By James Glynn
SYDNEY--The Reserve Bank of Australia kept interest rates unchanged at a policy meeting Tuesday but signaled its rising concerns about surging house prices.
The RBA kept its official cash rate and target for three-year government bond yields at 0.10%, as expected by economists. The central plank of the central bank's policy position, guidance that interest rates won't be raised until 2024, remained unaltered.
"The Board will not increase the cash rate until actual inflation is sustainably within the 2 to 3%. For this to occur, wages growth will have to be materially higher than it is currently," RBA Gov. Philip Lowe said in a statement.
"This will require significant gains in employment and a return to a tight labor market. The Board does not expect these conditions to be met until 2024 at the earliest," Mr. Lowe said.
The RBA has stuck to its policy line, but pressure may grow later this year for it to more fully acknowledge the rapid pace of recovery in the economy, which has been highlighted by a surge in job creation.
ANZ reported earlier Tuesday that job ads were at a 12-year high in March, data that is consistent with recent big falls in the unemployment rate.
The jump in job ads also comes at a critical time for the economy, as the government withdrew its wages subsidy program--a key support for the economy during the pandemic--at the end of March. The decision still holds the potential to send a lot of people into unemployment.
Record-low interest rates are also fueling a problem in the housing market, with homes prices rising at their fastest pace since 1988 in March. Economists are now forecasting big gains in house prices through this year, something that could stoke concerns about household debt levels, bank lending standards, and overall financial-sector stability.
"Given the environment of rising housing prices and low interest rates, the Bank will be monitoring trends in housing borrowing carefully and it is important that lending standards are maintained," Mr. Lowe said.

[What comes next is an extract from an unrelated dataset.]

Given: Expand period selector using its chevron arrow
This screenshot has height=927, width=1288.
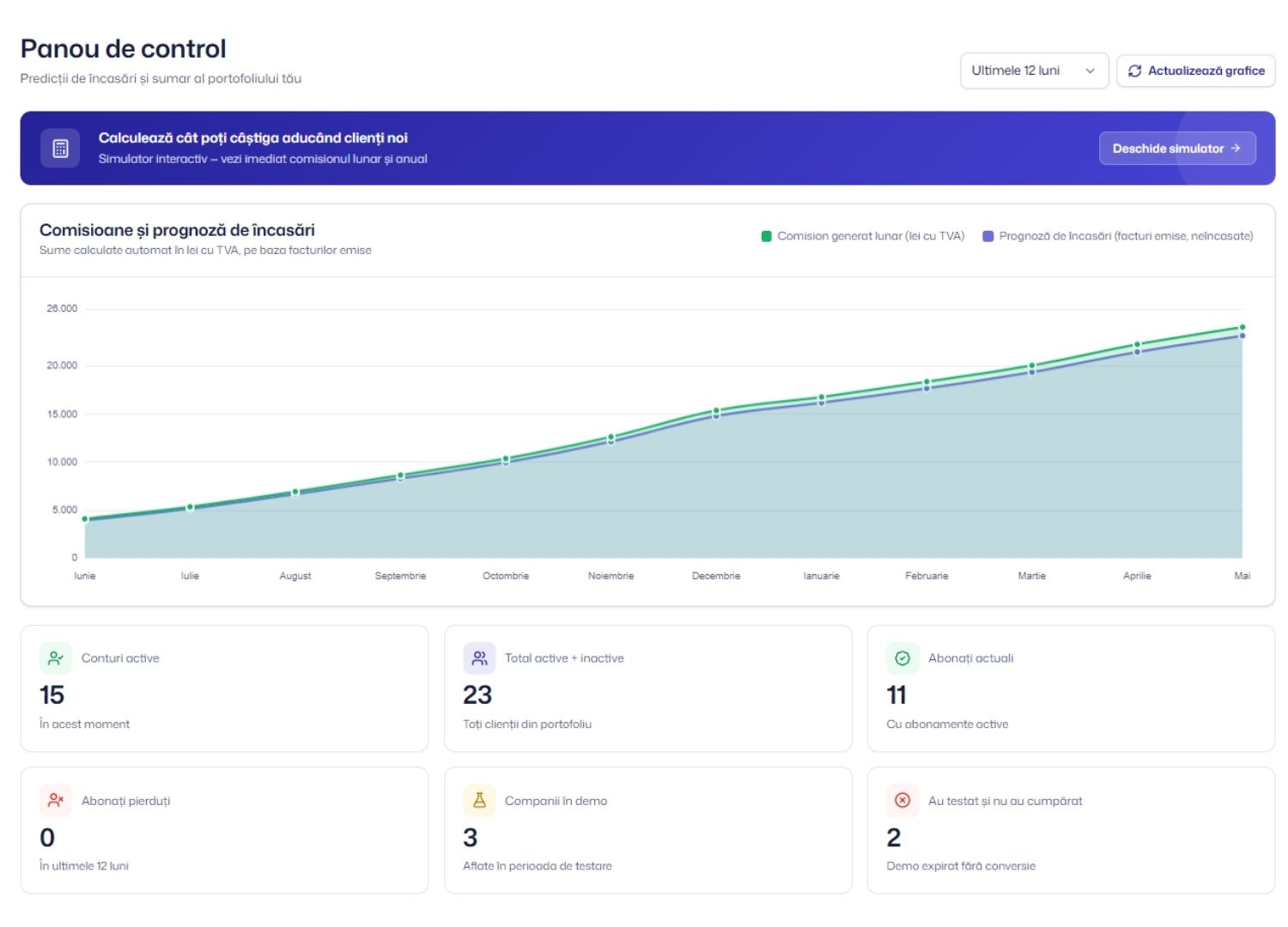Looking at the screenshot, I should pos(1090,71).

The RBA will deliver its latest financial stability review on Friday and its commentary around house prices will be watched closely. Many economists expect the banking regulator to tighten mortgage-lending criteria in the coming months if the frenzy in the housing market doesn't abate.
The RBA has already extended its bond-buying program out to the end of September, with some economists expecting further extensions as the central bank battles to move the economy back toward full employment.